▸ **EXERCISE INSTRUCTIONS**
Report only the number of lines in the entries below that hold the word "icon".

Dataset entries
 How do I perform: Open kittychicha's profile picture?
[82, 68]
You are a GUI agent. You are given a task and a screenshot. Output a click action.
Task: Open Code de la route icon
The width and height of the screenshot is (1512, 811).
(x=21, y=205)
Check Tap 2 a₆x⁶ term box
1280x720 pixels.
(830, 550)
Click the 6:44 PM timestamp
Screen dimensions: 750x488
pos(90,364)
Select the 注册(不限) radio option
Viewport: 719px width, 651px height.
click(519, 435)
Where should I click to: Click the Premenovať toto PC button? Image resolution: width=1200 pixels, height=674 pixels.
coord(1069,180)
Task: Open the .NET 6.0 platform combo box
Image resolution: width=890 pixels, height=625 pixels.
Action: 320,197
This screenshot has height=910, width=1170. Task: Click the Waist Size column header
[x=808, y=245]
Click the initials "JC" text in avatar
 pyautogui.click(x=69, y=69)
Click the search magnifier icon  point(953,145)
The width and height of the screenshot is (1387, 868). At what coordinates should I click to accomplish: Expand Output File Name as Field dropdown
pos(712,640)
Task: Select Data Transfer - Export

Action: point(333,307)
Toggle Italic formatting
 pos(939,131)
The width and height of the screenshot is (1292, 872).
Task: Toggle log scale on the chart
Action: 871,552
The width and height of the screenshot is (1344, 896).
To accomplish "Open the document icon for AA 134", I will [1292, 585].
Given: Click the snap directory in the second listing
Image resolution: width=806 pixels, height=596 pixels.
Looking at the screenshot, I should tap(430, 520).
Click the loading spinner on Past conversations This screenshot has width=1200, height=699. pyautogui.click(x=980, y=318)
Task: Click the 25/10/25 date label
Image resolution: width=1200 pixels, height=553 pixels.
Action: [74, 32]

▸ **RESPONSE AREA**
3